Material shown -
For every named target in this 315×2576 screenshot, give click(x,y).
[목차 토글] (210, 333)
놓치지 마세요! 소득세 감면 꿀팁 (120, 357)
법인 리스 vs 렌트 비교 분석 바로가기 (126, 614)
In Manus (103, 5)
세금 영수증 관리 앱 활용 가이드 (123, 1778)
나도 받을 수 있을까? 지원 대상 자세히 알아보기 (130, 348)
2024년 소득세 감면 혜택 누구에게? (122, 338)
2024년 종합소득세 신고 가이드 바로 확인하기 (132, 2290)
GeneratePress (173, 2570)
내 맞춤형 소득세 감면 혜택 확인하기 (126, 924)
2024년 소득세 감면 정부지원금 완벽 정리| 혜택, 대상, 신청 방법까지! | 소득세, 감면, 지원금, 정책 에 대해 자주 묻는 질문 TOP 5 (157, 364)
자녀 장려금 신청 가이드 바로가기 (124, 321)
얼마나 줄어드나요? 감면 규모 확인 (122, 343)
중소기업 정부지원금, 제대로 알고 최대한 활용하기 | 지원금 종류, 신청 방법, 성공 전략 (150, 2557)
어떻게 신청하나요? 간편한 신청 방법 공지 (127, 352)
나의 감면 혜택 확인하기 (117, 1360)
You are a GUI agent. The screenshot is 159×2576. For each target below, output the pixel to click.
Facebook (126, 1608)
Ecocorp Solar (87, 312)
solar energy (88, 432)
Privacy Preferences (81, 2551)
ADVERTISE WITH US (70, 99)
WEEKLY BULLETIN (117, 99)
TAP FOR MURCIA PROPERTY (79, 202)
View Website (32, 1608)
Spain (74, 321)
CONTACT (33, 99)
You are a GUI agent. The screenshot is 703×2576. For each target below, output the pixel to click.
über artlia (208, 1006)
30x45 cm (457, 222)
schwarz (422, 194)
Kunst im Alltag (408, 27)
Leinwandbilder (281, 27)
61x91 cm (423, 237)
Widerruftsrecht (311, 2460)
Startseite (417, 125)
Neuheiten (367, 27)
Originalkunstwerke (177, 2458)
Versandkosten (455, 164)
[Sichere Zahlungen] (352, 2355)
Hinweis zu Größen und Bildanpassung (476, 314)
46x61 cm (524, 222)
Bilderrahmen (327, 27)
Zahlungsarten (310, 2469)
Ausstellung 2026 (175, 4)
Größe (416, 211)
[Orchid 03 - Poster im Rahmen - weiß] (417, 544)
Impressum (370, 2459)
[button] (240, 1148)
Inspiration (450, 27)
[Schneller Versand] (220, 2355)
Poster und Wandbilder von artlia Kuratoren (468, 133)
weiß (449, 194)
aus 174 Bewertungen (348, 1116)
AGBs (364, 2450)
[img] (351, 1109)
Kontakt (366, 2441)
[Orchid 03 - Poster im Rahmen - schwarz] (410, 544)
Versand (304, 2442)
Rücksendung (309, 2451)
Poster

Your objective - Retype the entries exactly, including every line.

Output of the exercise -
For every named target in this 315×2576 screenshot, give click(x,y).
[목차 토글] (210, 333)
놓치지 마세요! 소득세 감면 꿀팁 (120, 357)
법인 리스 vs 렌트 비교 분석 바로가기 (126, 614)
In Manus (103, 5)
세금 영수증 관리 앱 활용 가이드 (123, 1778)
나도 받을 수 있을까? 지원 대상 자세히 알아보기 (130, 348)
2024년 소득세 감면 혜택 누구에게? (122, 338)
2024년 종합소득세 신고 가이드 바로 확인하기 (132, 2290)
GeneratePress (173, 2570)
내 맞춤형 소득세 감면 혜택 확인하기 (126, 924)
2024년 소득세 감면 정부지원금 완벽 정리| 혜택, 대상, 신청 방법까지! | 소득세, 감면, 지원금, 정책 에 대해 자주 묻는 질문 TOP 5 (157, 364)
자녀 장려금 신청 가이드 바로가기 (124, 321)
얼마나 줄어드나요? 감면 규모 확인 (122, 343)
중소기업 정부지원금, 제대로 알고 최대한 활용하기 | 지원금 종류, 신청 방법, 성공 전략 (150, 2557)
어떻게 신청하나요? 간편한 신청 방법 공지 (127, 352)
나의 감면 혜택 확인하기 (117, 1360)
You are a GUI agent. The screenshot is 159×2576. For each target below, output the pixel to click.
Facebook (126, 1608)
Ecocorp Solar (87, 312)
solar energy (88, 432)
Privacy Preferences (81, 2551)
ADVERTISE WITH US (70, 99)
WEEKLY BULLETIN (117, 99)
TAP FOR MURCIA PROPERTY (79, 202)
View Website (32, 1608)
Spain (74, 321)
CONTACT (33, 99)
You are a GUI agent. The screenshot is 703×2576. For each target below, output the pixel to click.
über artlia (208, 1006)
30x45 cm (457, 222)
schwarz (422, 194)
Kunst im Alltag (408, 27)
Leinwandbilder (281, 27)
61x91 cm (423, 237)
Widerruftsrecht (311, 2460)
Startseite (417, 125)
Neuheiten (367, 27)
Originalkunstwerke (177, 2458)
Versandkosten (455, 164)
[Sichere Zahlungen] (352, 2355)
Hinweis zu Größen und Bildanpassung (476, 314)
46x61 cm (524, 222)
Bilderrahmen (327, 27)
Zahlungsarten (310, 2469)
Ausstellung 2026 (175, 4)
Größe (416, 211)
[Orchid 03 - Poster im Rahmen - weiß] (417, 544)
Impressum (370, 2459)
[button] (240, 1148)
Inspiration (450, 27)
[Schneller Versand] (220, 2355)
Poster und Wandbilder von artlia Kuratoren (468, 133)
weiß (449, 194)
aus 174 Bewertungen (348, 1116)
AGBs (364, 2450)
[img] (351, 1109)
Kontakt (366, 2441)
[Orchid 03 - Poster im Rahmen - schwarz] (410, 544)
Versand (304, 2442)
Rücksendung (309, 2451)
Poster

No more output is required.